[EXERCISE AIM]
Answer from the mailing list message below:
1. Who sent it?
2. On what date did Junio write the quoted passage?
3. Besides "git clone", which command does that quoted passage name?

[QUOTED PASSAGE]
Re: [PATCH v2] add test to demonstrate that shallow recursive clones fail

git@vger.kernel.org mailing list mirror (one of many)
 help / color / mirror / code / Atom feed

From: Stefan Beller <sbeller@google.com>
To: Jens Lehmann <Jens.Lehmann@web.de>
Cc: Jeff King <peff@peff.net>,
	Lars Schneider <larsxschneider@gmail.com>,
	"git@vger.kernel.org" <git@vger.kernel.org>,
	Junio C Hamano <gitster@pobox.com>,
	Duy Nguyen <pclouds@gmail.com>
Subject: Re: [PATCH v2] add test to demonstrate that shallow recursive clones fail
Date: Mon, 16 Nov 2015 11:25:13 -0800	[thread overview]
Message-ID: <CAGZ79kbh_8oBRnQAmDzh3LANS6iGXNjLkYMLfuk9iysXghHQXg@mail.gmail.com> (raw)
In-Reply-To: <564A279C.6000802@web.de>

On Mon, Nov 16, 2015 at 10:59 AM, Jens Lehmann <Jens.Lehmann@web.de> wrote:
> Am 14.11.2015 um 01:10 schrieb Stefan Beller:
>>
>> On Fri, Nov 13, 2015 at 3:41 PM, Jeff King <peff@peff.net> wrote:
>>>
>>> On Fri, Nov 13, 2015 at 06:38:07PM -0500, Jeff King wrote:
>>>
>>>> On Fri, Nov 13, 2015 at 03:16:01PM -0800, Stefan Beller wrote:
>>>>
>>>>> Junio wrote on Oct 09, 2014:
>>>>>>
>>>>>> This is so non-standard a thing to do that I doubt it is worth
>>>>>> supporting with "git clone".  "git clone --branch", which is about
>>>>>
>>>>> "> I want to follow that particular branch", would not mesh well with
>>>>>>
>>>>>> "I want to see the history that leads to this exact commit", either.

[EXTRACTED INFORMATION]
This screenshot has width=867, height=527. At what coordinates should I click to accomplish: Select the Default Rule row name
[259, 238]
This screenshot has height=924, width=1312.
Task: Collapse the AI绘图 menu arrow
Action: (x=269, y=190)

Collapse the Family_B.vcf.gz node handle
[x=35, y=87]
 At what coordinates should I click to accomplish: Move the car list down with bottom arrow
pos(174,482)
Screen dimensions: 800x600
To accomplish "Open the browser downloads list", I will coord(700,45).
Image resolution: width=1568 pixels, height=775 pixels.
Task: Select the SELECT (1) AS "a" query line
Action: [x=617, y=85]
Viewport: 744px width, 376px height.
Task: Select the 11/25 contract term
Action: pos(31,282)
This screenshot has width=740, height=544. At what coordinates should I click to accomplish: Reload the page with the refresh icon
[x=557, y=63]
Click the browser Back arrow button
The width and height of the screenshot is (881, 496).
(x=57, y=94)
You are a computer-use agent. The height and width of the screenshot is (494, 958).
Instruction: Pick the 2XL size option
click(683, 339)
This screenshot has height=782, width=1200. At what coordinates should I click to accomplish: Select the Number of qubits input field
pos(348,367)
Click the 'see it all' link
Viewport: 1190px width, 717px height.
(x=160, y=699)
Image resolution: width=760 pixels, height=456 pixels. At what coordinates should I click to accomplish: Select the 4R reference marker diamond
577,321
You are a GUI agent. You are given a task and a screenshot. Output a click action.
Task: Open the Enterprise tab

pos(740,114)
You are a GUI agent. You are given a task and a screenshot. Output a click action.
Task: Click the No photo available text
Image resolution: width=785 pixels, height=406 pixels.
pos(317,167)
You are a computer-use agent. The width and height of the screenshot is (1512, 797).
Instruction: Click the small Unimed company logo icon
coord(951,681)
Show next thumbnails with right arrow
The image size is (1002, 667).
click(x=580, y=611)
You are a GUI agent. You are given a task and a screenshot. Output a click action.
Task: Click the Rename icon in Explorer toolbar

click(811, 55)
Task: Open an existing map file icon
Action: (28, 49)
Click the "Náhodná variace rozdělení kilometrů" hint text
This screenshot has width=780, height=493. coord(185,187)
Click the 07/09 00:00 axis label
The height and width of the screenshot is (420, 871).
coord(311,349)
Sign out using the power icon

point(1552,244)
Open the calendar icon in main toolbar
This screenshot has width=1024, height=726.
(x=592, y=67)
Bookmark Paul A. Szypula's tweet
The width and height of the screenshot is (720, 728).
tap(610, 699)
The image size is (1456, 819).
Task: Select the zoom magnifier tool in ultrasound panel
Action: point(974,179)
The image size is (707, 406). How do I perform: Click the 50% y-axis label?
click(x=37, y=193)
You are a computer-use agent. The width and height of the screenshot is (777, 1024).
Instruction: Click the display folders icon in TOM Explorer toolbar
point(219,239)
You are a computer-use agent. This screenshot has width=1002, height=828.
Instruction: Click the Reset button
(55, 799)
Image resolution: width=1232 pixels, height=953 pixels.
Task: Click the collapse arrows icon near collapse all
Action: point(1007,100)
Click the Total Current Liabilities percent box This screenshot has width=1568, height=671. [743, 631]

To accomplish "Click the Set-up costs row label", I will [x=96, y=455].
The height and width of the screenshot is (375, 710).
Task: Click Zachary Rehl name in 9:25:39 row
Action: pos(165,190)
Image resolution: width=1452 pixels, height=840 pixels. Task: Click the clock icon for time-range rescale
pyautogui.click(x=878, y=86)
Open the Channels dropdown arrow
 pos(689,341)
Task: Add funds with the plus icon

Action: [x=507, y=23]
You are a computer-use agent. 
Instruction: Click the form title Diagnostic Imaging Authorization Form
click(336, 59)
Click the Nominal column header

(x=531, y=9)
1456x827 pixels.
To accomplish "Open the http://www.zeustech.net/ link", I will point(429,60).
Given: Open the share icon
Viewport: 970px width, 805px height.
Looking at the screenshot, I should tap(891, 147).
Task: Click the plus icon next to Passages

[WORKED SOLUTION]
1. Stefan Beller
2. Oct 09, 2014
3. "git clone --branch"